You can find all the possible parameters available over at the Drill documentation, but we’ll cover how to create a minimally-configured connection to both standalone (embedded) and distributed (even in the single-node distributed configuration we’ve been using in this book). Since the online Drill documentation is a bit malformed (the table is way too wide and unreadable), I’ve reformatted/reproduced it here:

  • AdvancedProperties
    • Default: CastAnyToVarchar=true; HandshakeTimeout=5; QueryTimeout=180; TimestampTZDisplayTimezone=local; ExcludedSchemas= sys,INFORMATION_SCHEMA; NumberOfPrefetchBuffers=5
    • Description: Not required. Advanced properties for configuring the driver. You can set custom connection properties by specifying them as advanced properties. If you specify a property that the driver does not explicitly support, the driver still accepts the property, and passes it to the server for processing. Separate advanced properties using a semi-colon (;) and then surround all advanced properties in a connection string using braces { and }. For example, {;; . . .} In addition, the following Advanced Properties string excludes the schemas named test and abc, sets the timeout to 30 seconds, and sets the time zone to Coordinated Universal Time:HandshakeTimeout=30;QueryTimeout=30;TimestampTZDisplayTimezone=utc;ExcludedSchemas=test,abc.
  • AuthenticationType
    • Default: No Authentication
    • Description: Not required. This option specifies how the driver authenticates the connection to Drill. No Authentication: The driver does not authenticate the connection to Drill. Kerberos: The driver authenticates the connection using the Kerberos protocol. Plain: The driver authenticates the connection using a user name and a password.
  • Catalog
    • Default: The default catalog name specified in the driver's .did file (typically, DRILL).
    • Description: Not required. The name of the synthetic catalog under which all of the schemas/databases are organized. This catalog name is used as the value for SQL_DATABASE_NAME or CURRENT CATALOG.
  • ConnectionType
    • Default: Direct to Drillbit (Direct)

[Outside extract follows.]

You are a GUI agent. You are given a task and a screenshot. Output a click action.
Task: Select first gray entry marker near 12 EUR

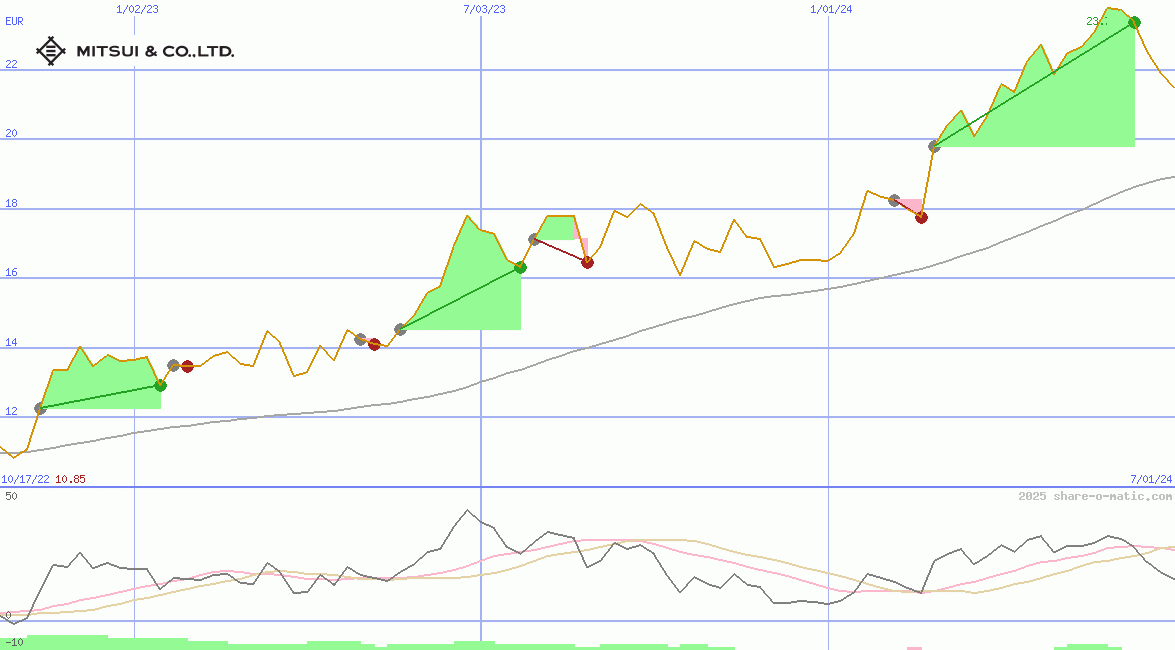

    • Description: Required. This option specifies whether the driver connects to a single server or a ZooKeeper cluster. Direct to Drillbit (Direct): The driver connects to a single Drill server. ZooKeeper Quorum (ZooKeeper): The driver connects to a ZooKeeper cluster.
  • DelegationUID
    • Default: none
    • Description: Not required. If a value is specified for this setting, the driver delegates all operations against Drill to the specified user, rather than to the authenticated user for the connection. This option is applicable only when Plain authentication is enabled.
  • DisableAsync
    • Default: Clear (0)
    • Description: Not required. This option specifies whether the driver supports asynchronous queries. Enabled (1): The driver does not support asynchronous queries. Disabled (0): The driver supports asynchronous queries. This option is not supported in connection strings or DSNs. Instead, it must be set as a driver-wide property in the mapr.drillodbc.ini file. Settings in that file apply to all connections that use the driver.
  • Driver
    • Default: Drill ODBC Driver on Windows machines or the absolute path of the driver shared object file when installed on a non-Windows machine
    • Description: On Windows, the name of the installed driver (Drill ODBC Driver). On other platforms, the name of the installed driver as specified in odbcinst.ini, or the absolute path of the driver shared object file.
  • Host
    • Default: localhost
    • Description: Required if the ConnectionType property is set to Direct to Drillbit. The IP address or host name of the Drill server.
  • KrbServiceHost
    • Default: none
    • Description: Required for Kerberos authentication. The fully qualified domain name of the Drill server host.
  • KrbServiceName
    • Default: map (default)
    • Description: Required for Kerberos authentication. The Kerberos service principal name of the Drill server. mapr is the default for the Drill ODBC driver.
  • LogLevel
    • Default: OFF (0)
    • Description: Not required. Use this property to enable or disable logging in the driver and to specify the amount of detail included in log files. Only enable logging long enough to capture an issue. Logging decreases performance and can consume a large quantity of disk space. This option is not supported in connection strings. To configure logging for the Windows driver, you must use the Logging Options dialog box. To configure logging for a non-Windows driver, you must use the mapr.drillodbc.ini file.
  • LogPath
    • Default: none
    • Description: Required if logging is enabled. The full path to the folder where the driver saves log files when logging is enabled. When logging is enabled, the driver produces two log files at the location that you specify in the LogPath property: driver.log provides a log of driver activities, and drillclient.log provides a log of Drill client activities. This option is not supported in connection strings. To configure logging for the Windows driver, you must use the Logging Options dialog box. To configure logging for a non-Windows driver, you must use the mapr.drillodbc.ini file.
  • Port
    • Default: 31010
    • Description: Required if the ConnectionType property is set to Direct to Drillbit. The TCP port that the Drill server uses to listen for client connections. Set the TCP port on which the Drill server is listening.
  • PWD
    • Default: none
    • Description: Required if AuthenticationType is Plain (also known as Basic Authentication). The password corresponding to the user name that you provided in the User field (the UID key).
  • Schema
    • Default: none
    • Description: Not required. The name of the database schema to use when a schema is not explicitly specified in a query. You can still issue queries on other schemas by explicitly specifying the schema in the query.
  • UID
    • Default: none
    • Description: Required if AuthenticationType is Plain (also known as Basic authentication). Set UID to a user name.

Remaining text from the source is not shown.